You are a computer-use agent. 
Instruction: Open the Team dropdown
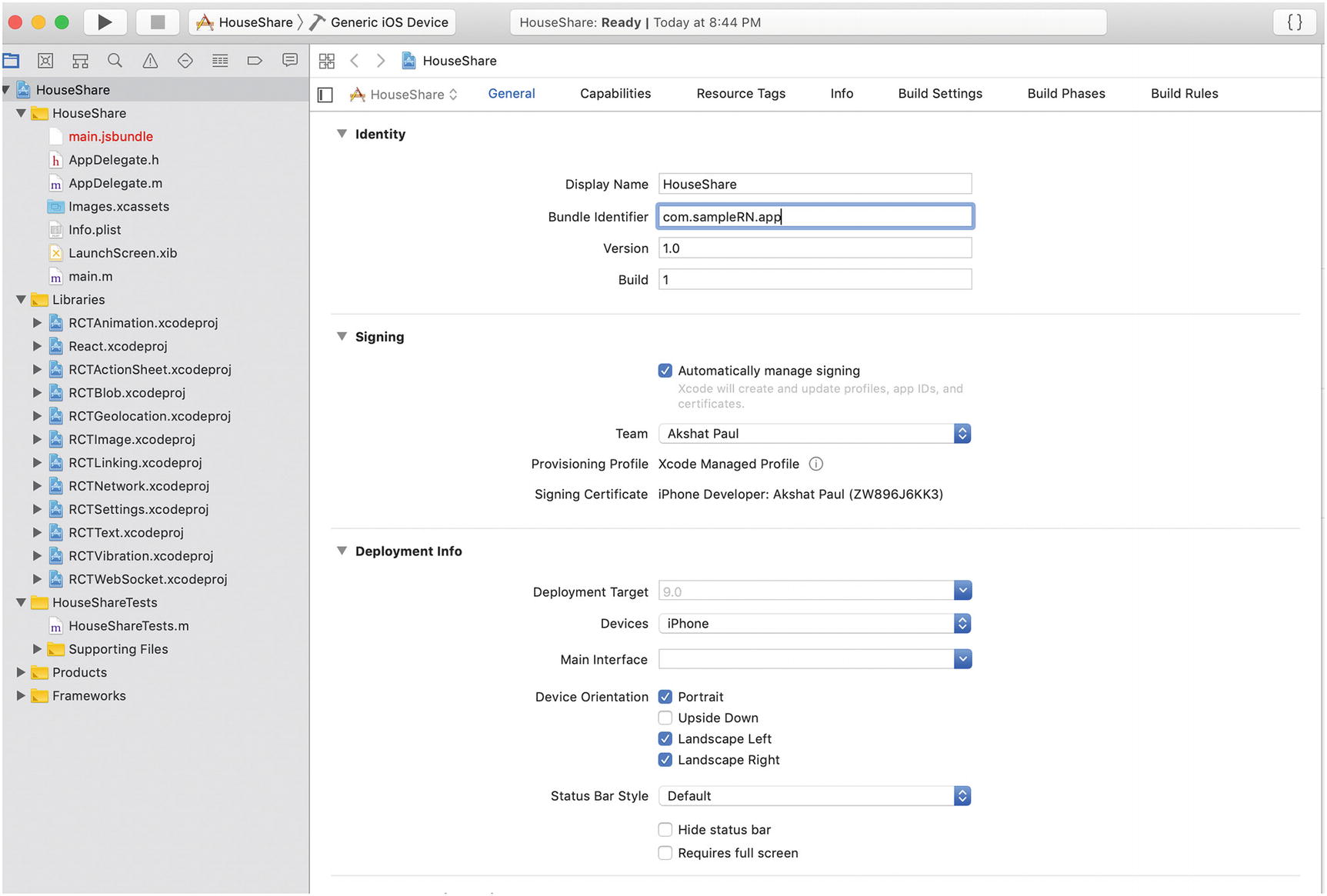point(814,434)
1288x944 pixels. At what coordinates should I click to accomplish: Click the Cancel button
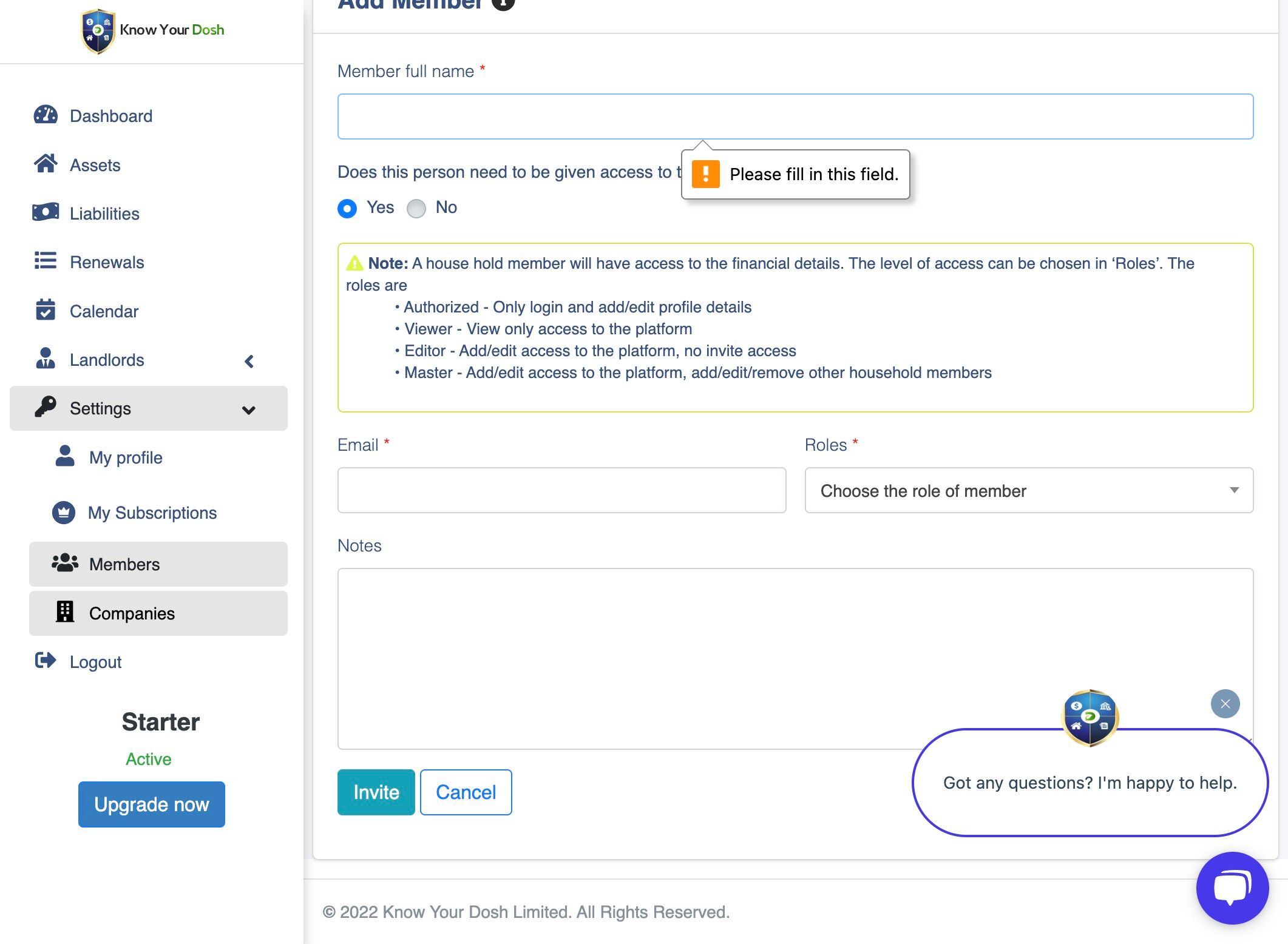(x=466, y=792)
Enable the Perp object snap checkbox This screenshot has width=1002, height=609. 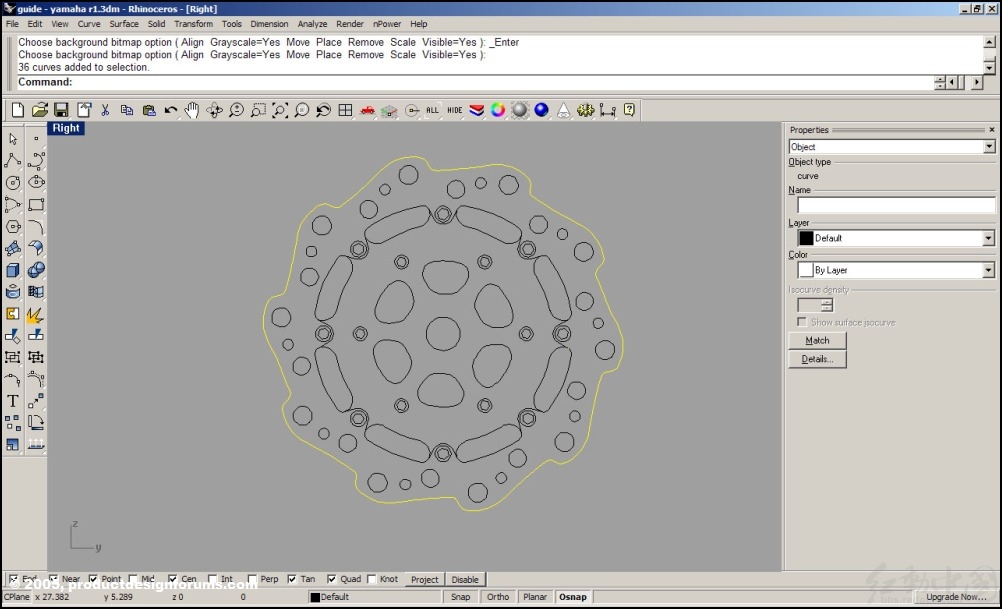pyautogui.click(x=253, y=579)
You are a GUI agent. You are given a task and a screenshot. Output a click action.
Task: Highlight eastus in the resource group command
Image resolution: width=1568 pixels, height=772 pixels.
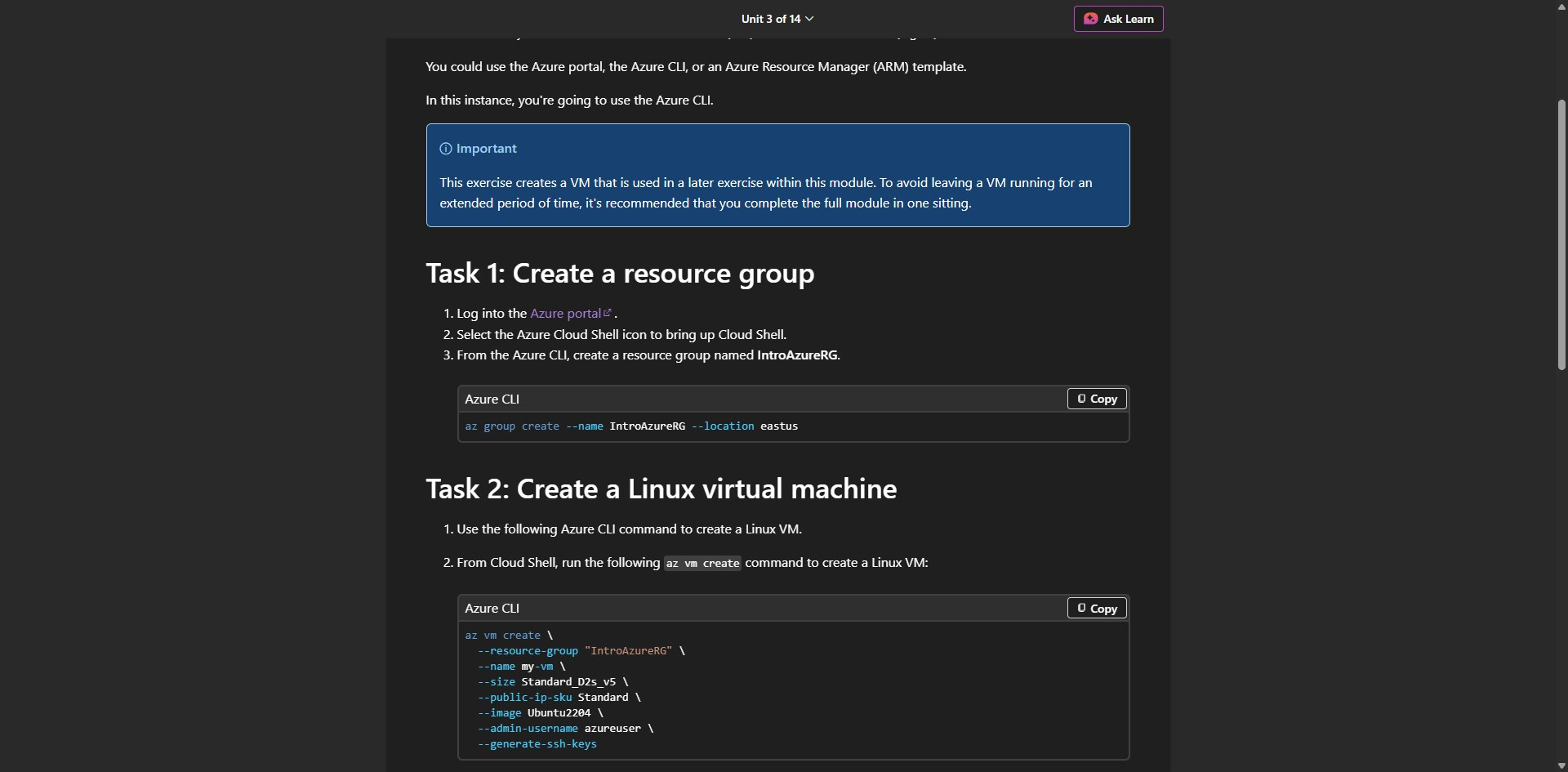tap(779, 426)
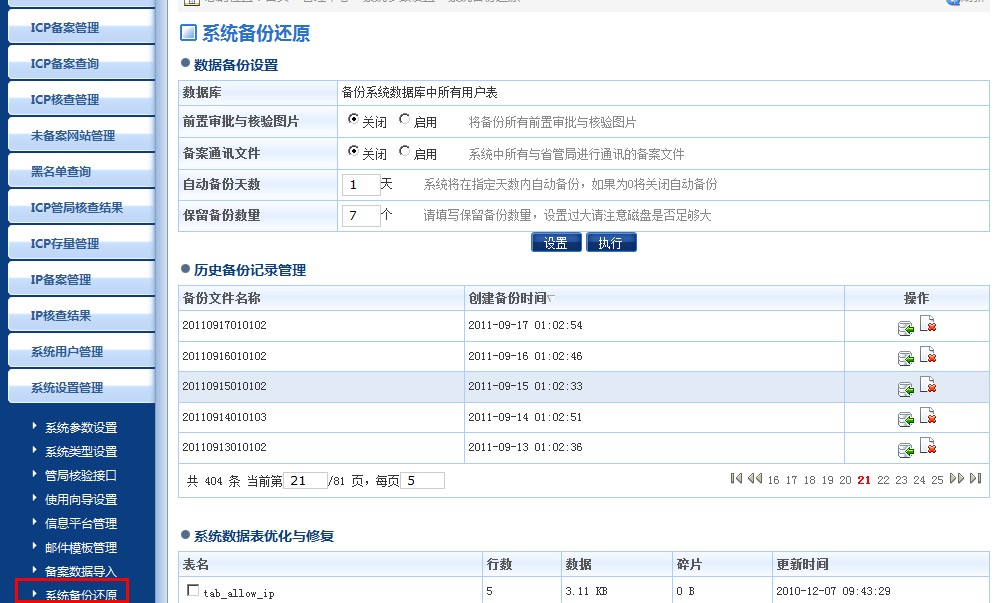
____________
PROBLEM DETAILS:
List each line in the entries above that contains the word "pixels". Case counts, so match only that exact capitalization.

SOLUTION TO THIS TASK:
1288x944 pixels. At what coordinates should I click to accomplish: Click the Cancel button
Image resolution: width=1568 pixels, height=772 pixels.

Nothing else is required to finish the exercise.